Both K70R and T215Y cause reproducible reductions in zidovudine susceptibility

regardless of the susceptibility assay used. Phenotypic resistance to other NRTIs generally requires multiple TAMs. The presence of four or more TAMs will typically cause >100-fold decreased susceptibility to zidovudine, 5 to 7-fold decreased susceptibility to abacavir, and 2 to 5-fold decreased susceptibility to stavudine, didanosine, zalcitabine, and tenofovir (Mayers et al., 1994; Harrigan et al., 2000; Larder & Bloor, 2001; Lennerstrand et al., 2001; Miller et al., 2001; Miller & Larder, 2001; Shulman et al., 2001c; Wainberg & White, 2001; Margot et al., 2002; Wolf et al., 2003). The TAMs cause low-level phenotypic lamivudine resistance but do not appear to compromise lamivudine activity. Regimens containing zidovudine, lamivudine, and a potent third drug are often highly effective even in the presence of multiple TAMs (Hirsch et al., 1999; Albrecht et al., 2001). M184V M184V emerges rapidly in patients receiving lamivudine monotherapy (Boucher et al., 1993; Tisdale et al., 1993; Kavlick et al., 1995; Schuurman et al., 1995; Wainberg et al., 1995).

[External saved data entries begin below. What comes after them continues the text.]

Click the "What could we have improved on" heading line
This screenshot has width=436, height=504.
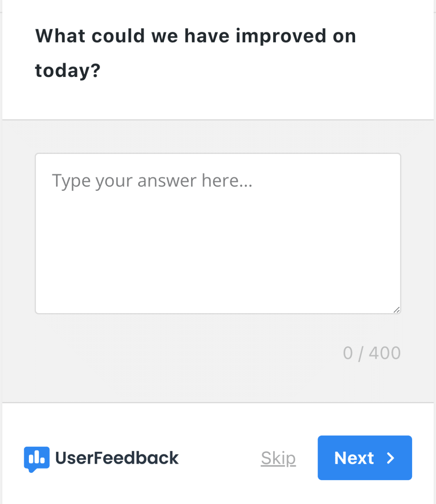[x=195, y=36]
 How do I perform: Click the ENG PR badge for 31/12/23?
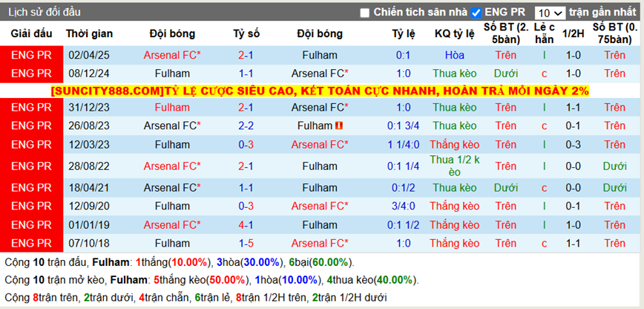(32, 107)
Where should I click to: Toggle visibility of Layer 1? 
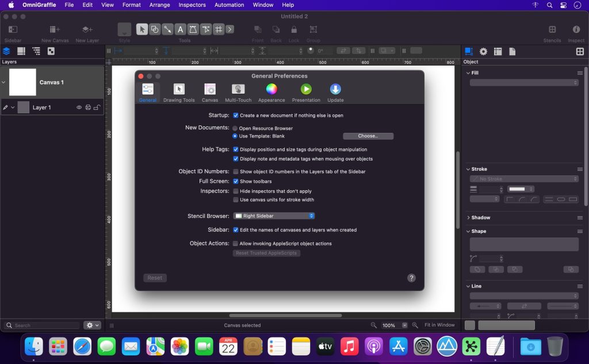[79, 108]
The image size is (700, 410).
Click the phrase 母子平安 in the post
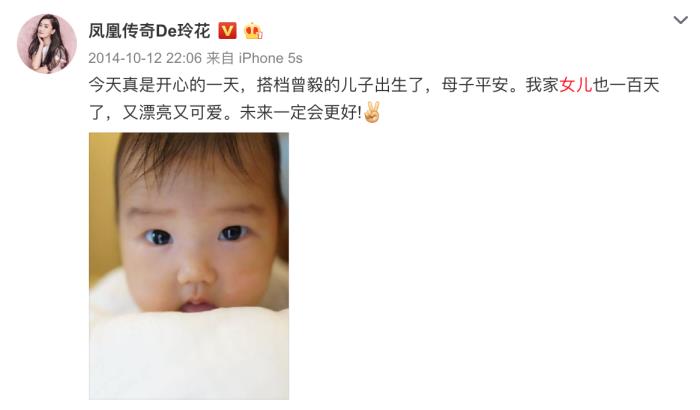tap(475, 85)
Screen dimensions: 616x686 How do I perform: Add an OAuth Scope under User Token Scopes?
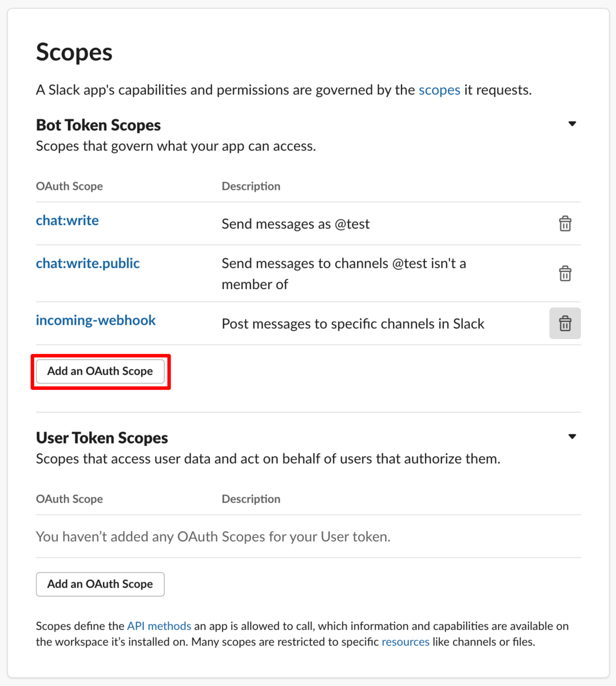(100, 584)
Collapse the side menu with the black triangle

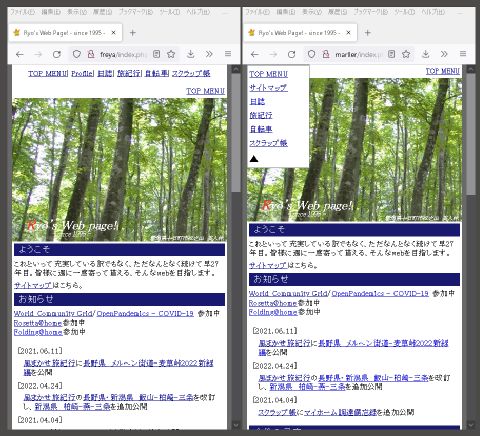click(254, 159)

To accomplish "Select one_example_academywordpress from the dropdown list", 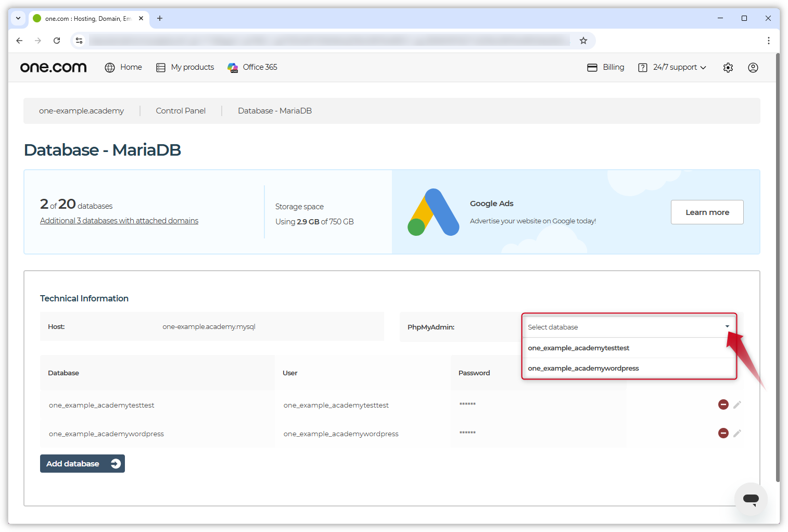I will (x=583, y=368).
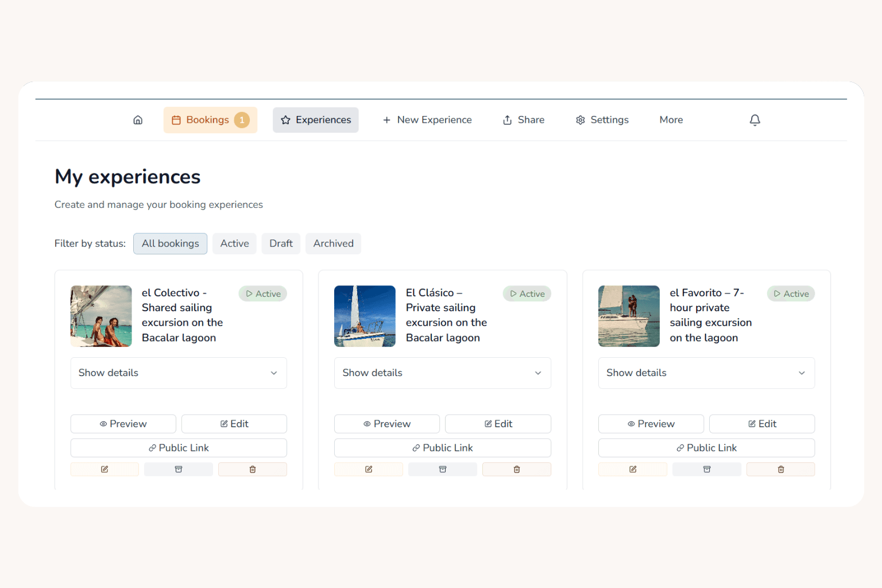Filter experiences by Active status
Viewport: 882px width, 588px height.
click(234, 243)
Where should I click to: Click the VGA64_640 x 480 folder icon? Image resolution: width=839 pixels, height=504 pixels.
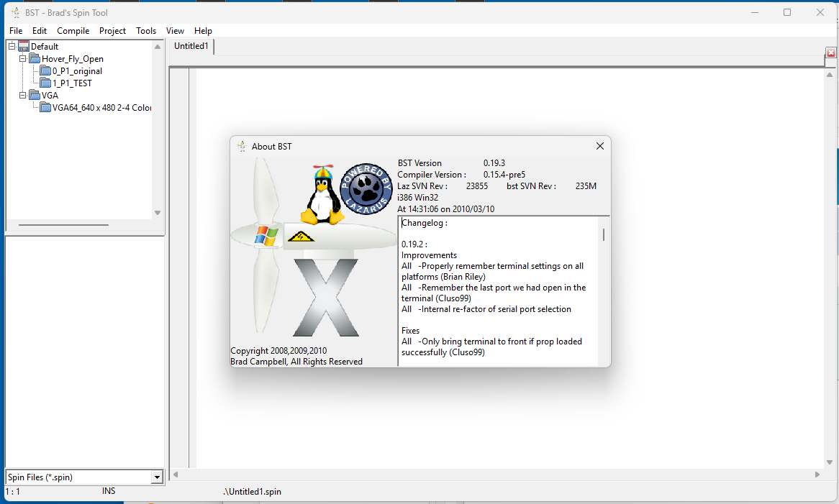point(46,108)
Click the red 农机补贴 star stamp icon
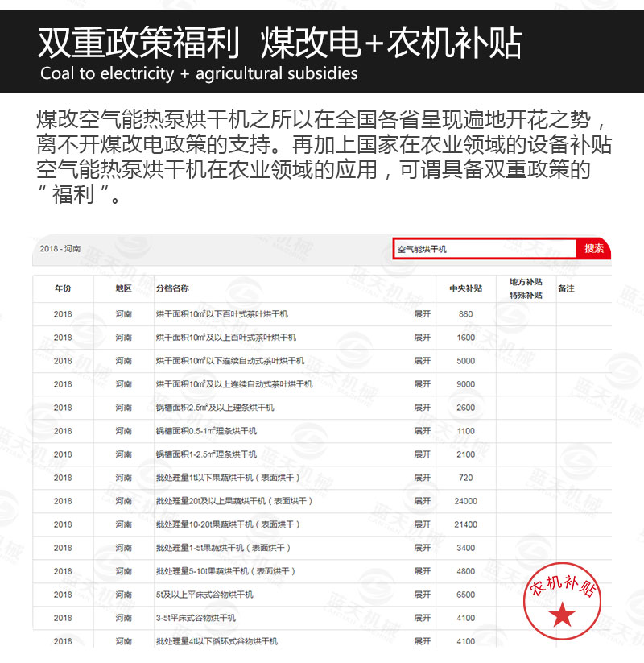Viewport: 644px width, 663px height. 563,600
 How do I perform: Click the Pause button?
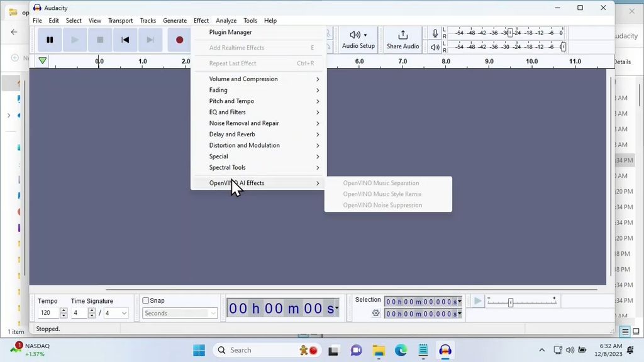click(50, 39)
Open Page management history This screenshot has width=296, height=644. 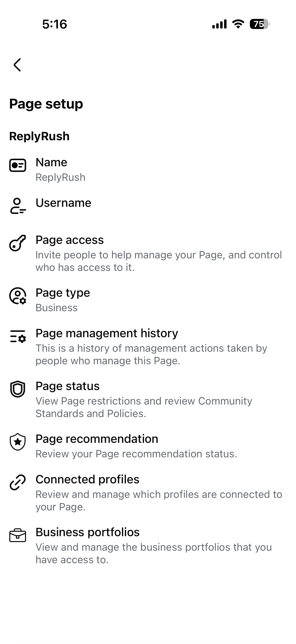(x=148, y=347)
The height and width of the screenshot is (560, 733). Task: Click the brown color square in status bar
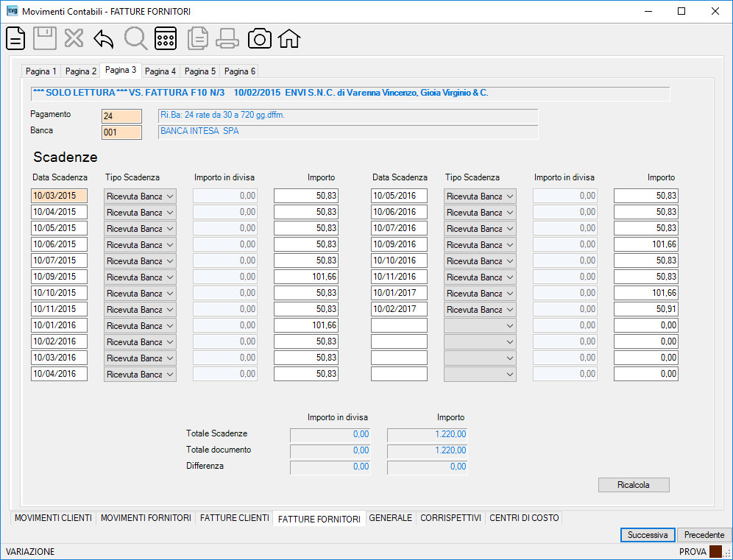(x=715, y=552)
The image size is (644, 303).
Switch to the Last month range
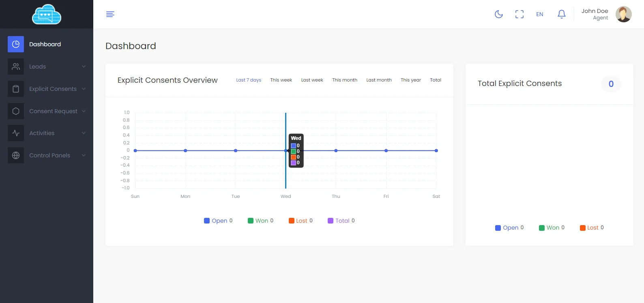(379, 80)
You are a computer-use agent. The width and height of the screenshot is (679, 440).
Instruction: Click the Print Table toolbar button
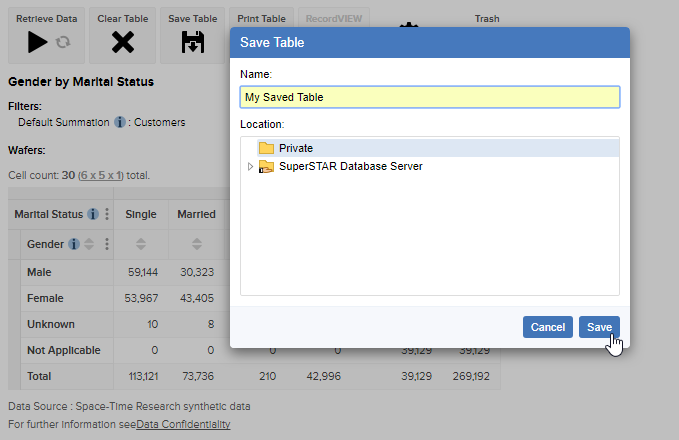click(261, 19)
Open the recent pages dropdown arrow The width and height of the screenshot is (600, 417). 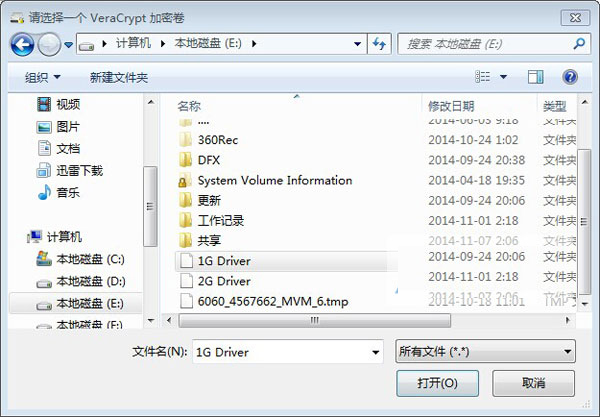(68, 45)
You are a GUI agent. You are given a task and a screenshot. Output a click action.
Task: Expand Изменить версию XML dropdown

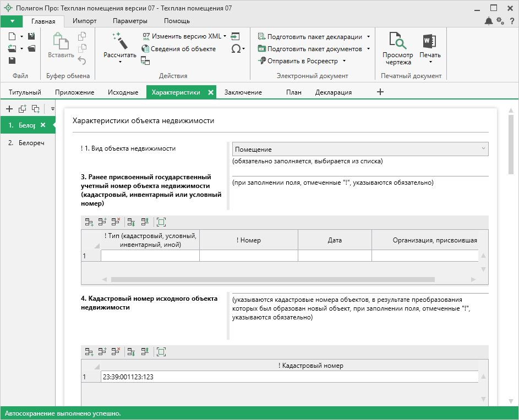(x=225, y=36)
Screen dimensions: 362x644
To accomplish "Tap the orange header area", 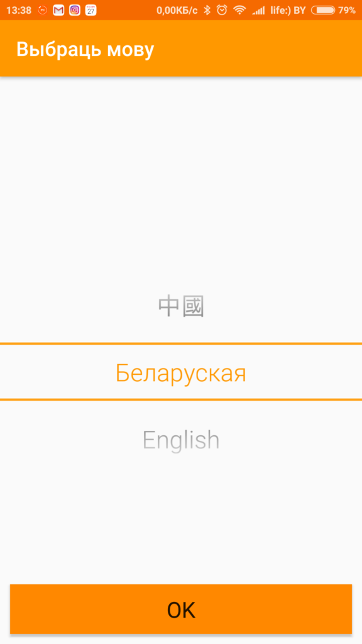I will [x=251, y=49].
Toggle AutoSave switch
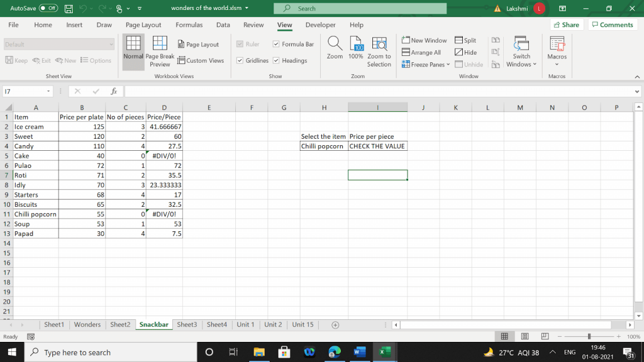 (48, 8)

This mutation is also usually the first to develop in isolates from patients receiving incompletely suppressive lamivudine-containing regimens (Holder et al., 1999; Descamps et al., 2000; Havlir et al., 2000; Maguire et al., 2000; Gallego et al., 2001b; Mouroux et al., 2001; Staszewski et al., 2001). M184V is also selected during therapy with emtricitabine (Quinn et al., 2003), abacavir (Tisdale et al., 1997; Harrigan et al., 2000; Miller et al., 2000) and less commonly with didanosine (Gu et al., 1992; Shirasaka et al., 1993; Winters et al., 1997).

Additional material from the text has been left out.